Si ritiene soddisfatto della sua partecipazione all’evento?
«Assolutamente. Mi ritengo soddisfatto sia in termini di numero che di qualità. I ragazzi con cui ho lavorato questi due giorni sono eccezionali».
Cosa ne pensa di Napoli come dimensione musicale?
«Napoli è meravigliosa. Non la conosco bene ma la scuola campana in genere è una delle migliori. I musicisti campani, i napoletani in particolare, hanno una marcia in più. Originali e preparati. Una città vivace e sempre in movimento, peccato manchino le risorse economiche per finanziare eventi culturali di qualità».
Si in effetti, mancano le agevolazioni, ma soprattutto manca la partecipazione . Un circolo vizioso in cui meno offerta produce meno domanda, e meno domanda provoca poco offerta e così via.
«La nostra società ci impone una cultura che sta diventando sempre più di facciata, e sempre meno di profondità. Sono pochi quelli che continuano e vanno oltre il lato superficiale delle cose. Per questo mi piace chiamare i miei allievi “eroi”. Perché continuano a mantenere in vita questo tipo di tradizione musicale e in qualche modo, a custodirla. Bauman parlava di società liquida. Una società in continuo cambiamento le cui tempistiche sono sempre più veloci. Abituati al modus operandi delle tecnologie, il cui approccio e immediato e diretto sembra chiaro che mettersi ad ascoltare un pezzo del ‘700 diventa impossibile. Si è persa dapprima l’attenzione, di conseguenza l’interesse».
Di recente è uscito “Liszt, the complete Hungarian Rhapsodie”, il tuo nuovo album che ha già riscosso un grandissimo successo…
«È il mio decimo lavoro discografico. Sono rapsodie ungheresi, che contano 19 brani conosciute e amate da moltissimi pianisti. Mi sono costate duro lavoro ma i risultati si vedono. Mi sta dando molte soddisfazioni e ne sono molto fiero».
Progetti futuri?
«Nell’immediato futuro, dormire. (ride n.d.r.) Nel prossimo invece sarò occupato in diverse registrazioni tra cui le 10 sonate di Skrjabin, e in concerti in giro tra cui uno in Germania ed un altro in Austria».
Parliamo di un momento significativo del tuo percorso.
«Sicuramente il Premio Venezia nel 2006, un concorso che apre le porte ai migliori neo diplomati. È una grande possibilità per farti notare. Io lo vinsi e cominciai così i concerti e ovviamente ad incidere dischi. Il secondo momento importante è stato quando nel 2009 sono stato scoperto per le registrazioni di Alkan. Da qui ho raggiunto una certa notorietà».

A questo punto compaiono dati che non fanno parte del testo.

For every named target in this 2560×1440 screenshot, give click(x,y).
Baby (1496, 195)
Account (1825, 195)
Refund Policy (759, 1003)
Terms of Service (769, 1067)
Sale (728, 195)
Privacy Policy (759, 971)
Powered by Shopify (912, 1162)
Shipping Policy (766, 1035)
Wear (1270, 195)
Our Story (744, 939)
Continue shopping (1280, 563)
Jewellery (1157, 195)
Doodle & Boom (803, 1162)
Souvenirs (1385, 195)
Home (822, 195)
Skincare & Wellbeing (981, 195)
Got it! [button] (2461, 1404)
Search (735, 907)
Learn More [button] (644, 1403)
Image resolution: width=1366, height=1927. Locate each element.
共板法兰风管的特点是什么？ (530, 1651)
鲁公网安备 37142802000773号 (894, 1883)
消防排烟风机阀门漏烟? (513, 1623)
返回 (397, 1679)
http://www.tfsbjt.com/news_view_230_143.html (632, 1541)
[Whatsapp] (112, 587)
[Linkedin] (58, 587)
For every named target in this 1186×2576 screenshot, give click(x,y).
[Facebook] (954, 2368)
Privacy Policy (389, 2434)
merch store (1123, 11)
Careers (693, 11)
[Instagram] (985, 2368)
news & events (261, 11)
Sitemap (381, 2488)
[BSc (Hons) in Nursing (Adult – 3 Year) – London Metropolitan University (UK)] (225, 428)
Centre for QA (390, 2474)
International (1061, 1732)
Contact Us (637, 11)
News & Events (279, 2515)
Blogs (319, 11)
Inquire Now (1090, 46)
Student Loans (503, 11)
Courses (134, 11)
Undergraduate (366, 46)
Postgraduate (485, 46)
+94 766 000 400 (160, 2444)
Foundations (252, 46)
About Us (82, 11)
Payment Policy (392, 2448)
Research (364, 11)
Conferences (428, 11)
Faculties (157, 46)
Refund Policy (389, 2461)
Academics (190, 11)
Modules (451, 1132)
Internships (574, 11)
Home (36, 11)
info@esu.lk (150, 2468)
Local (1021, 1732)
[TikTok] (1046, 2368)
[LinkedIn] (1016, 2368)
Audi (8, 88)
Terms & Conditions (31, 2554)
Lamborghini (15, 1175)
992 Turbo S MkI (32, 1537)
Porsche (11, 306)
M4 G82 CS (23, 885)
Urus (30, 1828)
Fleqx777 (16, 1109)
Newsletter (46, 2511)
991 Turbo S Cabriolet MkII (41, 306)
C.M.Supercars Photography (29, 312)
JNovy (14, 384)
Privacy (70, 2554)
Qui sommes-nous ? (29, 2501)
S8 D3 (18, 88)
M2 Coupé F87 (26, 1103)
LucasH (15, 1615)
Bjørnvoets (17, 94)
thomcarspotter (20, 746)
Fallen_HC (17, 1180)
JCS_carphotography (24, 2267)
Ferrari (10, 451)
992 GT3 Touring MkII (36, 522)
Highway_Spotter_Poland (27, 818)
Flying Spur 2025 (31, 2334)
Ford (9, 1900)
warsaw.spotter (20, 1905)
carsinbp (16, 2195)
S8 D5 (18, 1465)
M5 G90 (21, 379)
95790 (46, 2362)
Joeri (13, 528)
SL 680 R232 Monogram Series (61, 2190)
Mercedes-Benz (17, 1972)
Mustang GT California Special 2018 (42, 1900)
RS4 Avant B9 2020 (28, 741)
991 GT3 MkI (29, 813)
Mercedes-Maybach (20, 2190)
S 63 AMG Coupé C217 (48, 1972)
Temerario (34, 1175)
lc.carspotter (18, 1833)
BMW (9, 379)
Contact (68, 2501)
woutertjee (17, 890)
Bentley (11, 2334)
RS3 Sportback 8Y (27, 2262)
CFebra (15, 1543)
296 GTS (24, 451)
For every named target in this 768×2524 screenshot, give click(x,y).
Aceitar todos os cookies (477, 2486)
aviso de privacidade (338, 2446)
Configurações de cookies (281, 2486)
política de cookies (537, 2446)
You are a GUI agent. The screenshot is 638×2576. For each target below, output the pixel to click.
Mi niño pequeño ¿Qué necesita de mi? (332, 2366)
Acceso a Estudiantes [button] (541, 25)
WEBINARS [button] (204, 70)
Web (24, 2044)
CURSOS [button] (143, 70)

Che qualità pensi debba avere un pianista di successo?
«Una base di talento e sicuramente la tenacia e la passione, voler veramente suonare il piano con amore e con passione. Non ci sono mezze misure, soprattutto oggi in cui le cose sono così complicate data la competitività dell’ambiente. Troppi emergenti, per potersi distinguere la qualità essenziale è l’impegno costante. E praticità mentale».